Blog by: Roh
Club managers, like footballers, are highly priced commodities with club owners ready to splurge on acquiring the best possible managing talent. But as difficult it can be to ‘purchase’ the necessary player of choice in the transfer window, acquiring a manager of choice isn’t at all difficult.
Money doesn’t always enter into the equation as a priority then; not only for the potential, most-likely managerial candidate, but for the club owner as well. For, somehow, when it comes to scouting managers, club owners become more idealistic ready to do everything and anything to ensure that their primary choice doesn’t opt for any other club. Names and reputations of clubs – and managers as well – are then built this way, by the careful and calculative choice-making of club owners.
Just as easily, these reputations go in for a toss as well. The investment in managers – as idealistically pragmatic as they can get – don’t then necessarily transform the owners into meek and mild yes-men. Results are expected, indeed they are a priority and the manager who cannot get the necessary results then finds himself unceremoniously cast aside for someone with an even brighter resume. For, even though managers get carte blanche to get the player/players of their choice into the squad, in case of the team failing to step up, it’s the manager who faces the most of the owner’s wrath. So many instances of club managers coming and leaving, as if club football were a game of musical chairs, do the rounds then reinforcing the nature of the volatility of the business of club football’s professionalism.
The managers frenetically pacing the sidelines shouting themselves at the players in case of a sub-par performance is then a manifestation of this underlying authoritarianism of the club owners. Precedents and reputes then come to be constructed this way too, with the owners then gaining more prominence than the club, its players and the manager put together.
It’s in the midst of these turbulent happenings that some managers acquire statuses of Gods and titans building more than their reputation. They become a force to be reckoned with, their capacitance to help the club to success – season after season – such that they are elevated to the stature of invincibility. The sport’s history then boasts of many such legendary names who have taken their respective clubs to the very pinnacles of glory.
And no two managers have been alike in their managerial approach further adding to their singularity. Some dictatorial while some more mellowed, some braggarts and some, more result-oriented than being verbally demonstrative about their greatness; the list is quite endless. But no matter their line of thinking towards achieving the desired goal, these names have gone on to influence their clubs to such an extent that it’s been difficult for their successors to emulate the tale of their triumphs.
Perhaps that’s why club owners find it difficult to get a suiting successor to such tall precedents. To give due credit to the man who picks up the baton, it’s quite a daunting and challenging task. For he wouldn’t merely have to re-live the past on close quarters, but he would also be facing the test of ensuring that the club’s distinguished – and standalone – meritorious feats take on newer and brighter pathways.
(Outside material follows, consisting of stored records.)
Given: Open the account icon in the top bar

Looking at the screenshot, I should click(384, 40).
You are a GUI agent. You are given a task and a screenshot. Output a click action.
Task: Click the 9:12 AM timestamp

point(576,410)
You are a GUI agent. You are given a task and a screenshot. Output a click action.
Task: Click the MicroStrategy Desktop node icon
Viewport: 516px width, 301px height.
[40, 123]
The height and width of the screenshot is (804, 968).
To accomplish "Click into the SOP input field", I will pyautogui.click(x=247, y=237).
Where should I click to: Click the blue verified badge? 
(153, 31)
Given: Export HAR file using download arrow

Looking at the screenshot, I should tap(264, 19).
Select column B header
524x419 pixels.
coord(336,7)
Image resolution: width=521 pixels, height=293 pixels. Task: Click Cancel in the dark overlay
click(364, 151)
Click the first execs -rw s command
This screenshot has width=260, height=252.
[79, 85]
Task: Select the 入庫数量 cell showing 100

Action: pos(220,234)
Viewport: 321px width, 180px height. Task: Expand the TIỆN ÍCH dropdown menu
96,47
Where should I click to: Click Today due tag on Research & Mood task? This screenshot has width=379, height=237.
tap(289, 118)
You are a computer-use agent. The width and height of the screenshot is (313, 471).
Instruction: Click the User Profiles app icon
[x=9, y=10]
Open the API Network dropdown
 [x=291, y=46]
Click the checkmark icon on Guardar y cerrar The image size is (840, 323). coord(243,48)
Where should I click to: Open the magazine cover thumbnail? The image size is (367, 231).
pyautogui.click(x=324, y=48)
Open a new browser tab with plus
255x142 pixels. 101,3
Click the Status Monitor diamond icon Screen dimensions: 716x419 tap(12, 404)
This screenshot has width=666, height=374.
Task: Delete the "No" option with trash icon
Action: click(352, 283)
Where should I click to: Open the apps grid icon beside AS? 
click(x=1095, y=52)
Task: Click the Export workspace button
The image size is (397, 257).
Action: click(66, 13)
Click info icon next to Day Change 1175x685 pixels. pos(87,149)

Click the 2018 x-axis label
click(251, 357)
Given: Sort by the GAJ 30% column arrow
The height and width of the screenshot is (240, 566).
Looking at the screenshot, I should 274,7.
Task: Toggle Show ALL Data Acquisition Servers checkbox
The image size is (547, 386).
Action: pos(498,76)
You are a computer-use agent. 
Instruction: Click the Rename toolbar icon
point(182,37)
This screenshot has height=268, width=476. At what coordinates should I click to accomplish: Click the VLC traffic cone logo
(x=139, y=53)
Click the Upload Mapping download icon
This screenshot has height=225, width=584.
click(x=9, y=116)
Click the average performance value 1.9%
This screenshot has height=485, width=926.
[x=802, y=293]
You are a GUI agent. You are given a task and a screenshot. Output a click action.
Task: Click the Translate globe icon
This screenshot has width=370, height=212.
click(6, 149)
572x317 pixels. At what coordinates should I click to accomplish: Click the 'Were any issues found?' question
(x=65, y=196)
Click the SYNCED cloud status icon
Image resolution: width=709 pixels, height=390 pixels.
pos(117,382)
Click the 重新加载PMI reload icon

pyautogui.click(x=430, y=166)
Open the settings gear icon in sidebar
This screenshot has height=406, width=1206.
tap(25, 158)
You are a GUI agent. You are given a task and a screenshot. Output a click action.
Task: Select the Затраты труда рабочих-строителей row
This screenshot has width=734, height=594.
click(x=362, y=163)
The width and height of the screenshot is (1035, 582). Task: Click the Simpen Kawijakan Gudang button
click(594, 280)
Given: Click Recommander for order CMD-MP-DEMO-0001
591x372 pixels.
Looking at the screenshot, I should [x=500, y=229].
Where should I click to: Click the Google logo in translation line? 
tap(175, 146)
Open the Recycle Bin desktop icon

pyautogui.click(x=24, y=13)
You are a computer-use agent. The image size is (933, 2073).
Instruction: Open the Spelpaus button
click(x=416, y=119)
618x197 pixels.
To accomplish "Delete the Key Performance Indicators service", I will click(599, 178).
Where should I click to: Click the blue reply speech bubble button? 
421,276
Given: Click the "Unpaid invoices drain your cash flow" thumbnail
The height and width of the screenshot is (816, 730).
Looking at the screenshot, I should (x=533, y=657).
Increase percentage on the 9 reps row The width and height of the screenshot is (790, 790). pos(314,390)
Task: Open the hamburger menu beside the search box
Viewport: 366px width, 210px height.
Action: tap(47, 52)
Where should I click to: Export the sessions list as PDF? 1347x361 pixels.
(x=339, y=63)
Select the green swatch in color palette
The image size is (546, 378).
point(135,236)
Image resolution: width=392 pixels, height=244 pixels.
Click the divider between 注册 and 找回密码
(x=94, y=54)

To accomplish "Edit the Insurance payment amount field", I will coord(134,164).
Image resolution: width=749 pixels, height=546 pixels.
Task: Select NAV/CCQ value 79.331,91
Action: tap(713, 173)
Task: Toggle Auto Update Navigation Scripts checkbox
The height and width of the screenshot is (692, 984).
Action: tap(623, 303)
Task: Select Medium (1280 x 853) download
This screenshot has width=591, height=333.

And when it comes to the latter prospect wouldn’t be only the club owners who would be on the lookout. Scores and scores of fans, from across the world, would then be waiting to see the magic that the newly appointed manager brings into the fold.
Longevity then isn’t measured by years or decades, but by the number of wins that the new appointee manages to achieve in the shortest possible time without altering the fundamentals that his predecessor established during his time and at the same time, by infusing his own uniqueness to the existing mix.